■ Stored data entries:

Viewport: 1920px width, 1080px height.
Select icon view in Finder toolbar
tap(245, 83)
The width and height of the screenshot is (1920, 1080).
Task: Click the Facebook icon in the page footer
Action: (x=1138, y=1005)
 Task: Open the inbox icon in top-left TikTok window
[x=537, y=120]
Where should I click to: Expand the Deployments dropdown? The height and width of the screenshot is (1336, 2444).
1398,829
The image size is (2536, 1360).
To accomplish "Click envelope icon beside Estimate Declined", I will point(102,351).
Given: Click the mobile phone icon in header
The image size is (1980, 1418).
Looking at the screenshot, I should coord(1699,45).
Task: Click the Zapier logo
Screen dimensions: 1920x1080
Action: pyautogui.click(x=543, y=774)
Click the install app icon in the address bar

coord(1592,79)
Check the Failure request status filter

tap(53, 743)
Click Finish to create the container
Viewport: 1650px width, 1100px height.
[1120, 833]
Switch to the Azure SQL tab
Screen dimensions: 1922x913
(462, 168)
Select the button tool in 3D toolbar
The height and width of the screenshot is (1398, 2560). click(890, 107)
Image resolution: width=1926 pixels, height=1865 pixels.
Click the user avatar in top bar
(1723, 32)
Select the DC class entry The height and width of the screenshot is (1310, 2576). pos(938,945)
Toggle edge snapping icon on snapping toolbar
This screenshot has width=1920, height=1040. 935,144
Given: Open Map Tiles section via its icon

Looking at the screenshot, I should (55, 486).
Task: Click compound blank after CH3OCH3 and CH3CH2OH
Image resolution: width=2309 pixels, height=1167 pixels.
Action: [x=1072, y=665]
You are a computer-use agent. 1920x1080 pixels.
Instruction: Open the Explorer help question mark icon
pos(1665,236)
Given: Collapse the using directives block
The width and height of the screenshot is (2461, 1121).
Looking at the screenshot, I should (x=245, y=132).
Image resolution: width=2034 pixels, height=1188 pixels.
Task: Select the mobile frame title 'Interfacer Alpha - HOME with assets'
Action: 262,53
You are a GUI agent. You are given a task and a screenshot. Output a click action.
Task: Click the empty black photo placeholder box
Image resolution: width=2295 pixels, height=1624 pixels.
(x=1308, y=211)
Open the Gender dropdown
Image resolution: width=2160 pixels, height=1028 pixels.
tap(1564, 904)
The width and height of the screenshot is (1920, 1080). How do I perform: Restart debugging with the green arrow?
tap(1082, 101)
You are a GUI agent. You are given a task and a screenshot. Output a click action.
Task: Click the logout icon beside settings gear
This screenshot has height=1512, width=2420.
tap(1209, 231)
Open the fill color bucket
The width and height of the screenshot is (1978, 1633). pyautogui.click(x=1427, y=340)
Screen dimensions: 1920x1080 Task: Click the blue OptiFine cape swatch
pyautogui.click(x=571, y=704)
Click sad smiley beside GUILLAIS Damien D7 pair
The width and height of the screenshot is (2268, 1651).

■ YOUR GOAL: Nothing should appear in the answer except the lines above from the line with "Instruction: Open the" through the line with "Task: Click the logout", both included, written out exactly.

■ SOLUTION FOR THIS EXERCISE:
Instruction: Open the Explorer help question mark icon
pos(1665,236)
Given: Collapse the using directives block
The width and height of the screenshot is (2461, 1121).
Looking at the screenshot, I should (x=245, y=132).
Image resolution: width=2034 pixels, height=1188 pixels.
Task: Select the mobile frame title 'Interfacer Alpha - HOME with assets'
Action: 262,53
You are a GUI agent. You are given a task and a screenshot. Output a click action.
Task: Click the empty black photo placeholder box
Image resolution: width=2295 pixels, height=1624 pixels.
(x=1308, y=211)
Open the Gender dropdown
Image resolution: width=2160 pixels, height=1028 pixels.
tap(1564, 904)
The width and height of the screenshot is (1920, 1080). How do I perform: Restart debugging with the green arrow?
tap(1082, 101)
You are a GUI agent. You are given a task and a screenshot. Output a click action.
Task: Click the logout icon beside settings gear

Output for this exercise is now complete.